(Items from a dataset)
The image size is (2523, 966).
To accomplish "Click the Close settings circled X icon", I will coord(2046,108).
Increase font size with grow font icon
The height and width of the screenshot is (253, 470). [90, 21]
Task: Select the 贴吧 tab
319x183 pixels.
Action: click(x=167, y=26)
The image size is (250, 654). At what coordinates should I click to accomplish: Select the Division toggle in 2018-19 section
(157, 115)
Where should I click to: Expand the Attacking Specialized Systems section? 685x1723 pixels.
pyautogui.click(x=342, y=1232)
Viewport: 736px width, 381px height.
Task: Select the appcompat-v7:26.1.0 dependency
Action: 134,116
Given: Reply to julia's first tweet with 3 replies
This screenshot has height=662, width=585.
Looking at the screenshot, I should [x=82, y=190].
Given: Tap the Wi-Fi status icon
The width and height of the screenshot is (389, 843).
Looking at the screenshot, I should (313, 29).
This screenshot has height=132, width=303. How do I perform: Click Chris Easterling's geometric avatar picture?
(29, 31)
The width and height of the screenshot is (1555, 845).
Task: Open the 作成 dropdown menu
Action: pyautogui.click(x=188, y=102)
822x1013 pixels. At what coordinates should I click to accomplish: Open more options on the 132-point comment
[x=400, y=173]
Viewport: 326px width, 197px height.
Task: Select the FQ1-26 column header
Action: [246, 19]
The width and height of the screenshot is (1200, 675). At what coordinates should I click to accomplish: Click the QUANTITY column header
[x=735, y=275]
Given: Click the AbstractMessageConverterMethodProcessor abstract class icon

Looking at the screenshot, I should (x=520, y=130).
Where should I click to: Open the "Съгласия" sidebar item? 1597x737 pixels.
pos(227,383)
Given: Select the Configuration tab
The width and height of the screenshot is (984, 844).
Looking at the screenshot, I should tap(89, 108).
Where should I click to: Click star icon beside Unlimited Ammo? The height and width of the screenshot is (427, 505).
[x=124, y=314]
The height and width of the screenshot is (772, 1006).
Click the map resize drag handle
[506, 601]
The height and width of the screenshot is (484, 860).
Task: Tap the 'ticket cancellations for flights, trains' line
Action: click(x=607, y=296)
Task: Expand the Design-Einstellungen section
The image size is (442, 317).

**WHAT YOU WILL DO:**
Turn the rows from the start of the records through the line containing "Looking at the screenshot, I should tap(89, 108).", inclusive, into a numbered list, leaving out any blank lines.

**EXERCISE RESULT:**
1. The image size is (2523, 966).
2. To accomplish "Click the Close settings circled X icon", I will coord(2046,108).
3. Increase font size with grow font icon
4. The height and width of the screenshot is (253, 470). [90, 21]
5. Task: Select the 贴吧 tab
6. 319x183 pixels.
7. Action: click(x=167, y=26)
8. The image size is (250, 654). At what coordinates should I click to accomplish: Select the Division toggle in 2018-19 section
9. (157, 115)
10. Where should I click to: Expand the Attacking Specialized Systems section? 685x1723 pixels.
11. pyautogui.click(x=342, y=1232)
12. Viewport: 736px width, 381px height.
13. Task: Select the appcompat-v7:26.1.0 dependency
14. Action: 134,116
15. Given: Reply to julia's first tweet with 3 replies
16. This screenshot has height=662, width=585.
17. Looking at the screenshot, I should [x=82, y=190].
18. Given: Tap the Wi-Fi status icon
19. The width and height of the screenshot is (389, 843).
20. Looking at the screenshot, I should (313, 29).
21. This screenshot has height=132, width=303. How do I perform: Click Chris Easterling's geometric avatar picture?
22. (29, 31)
23. The width and height of the screenshot is (1555, 845).
24. Task: Open the 作成 dropdown menu
25. Action: pyautogui.click(x=188, y=102)
26. 822x1013 pixels. At what coordinates should I click to accomplish: Open more options on the 132-point comment
27. [x=400, y=173]
28. Viewport: 326px width, 197px height.
29. Task: Select the FQ1-26 column header
30. Action: [246, 19]
31. The width and height of the screenshot is (1200, 675). At what coordinates should I click to accomplish: Click the QUANTITY column header
32. [x=735, y=275]
33. Given: Click the AbstractMessageConverterMethodProcessor abstract class icon
34. Looking at the screenshot, I should (x=520, y=130).
35. Where should I click to: Open the "Съгласия" sidebar item? 1597x737 pixels.
36. pos(227,383)
37. Given: Select the Configuration tab
38. The width and height of the screenshot is (984, 844).
39. Looking at the screenshot, I should tap(89, 108).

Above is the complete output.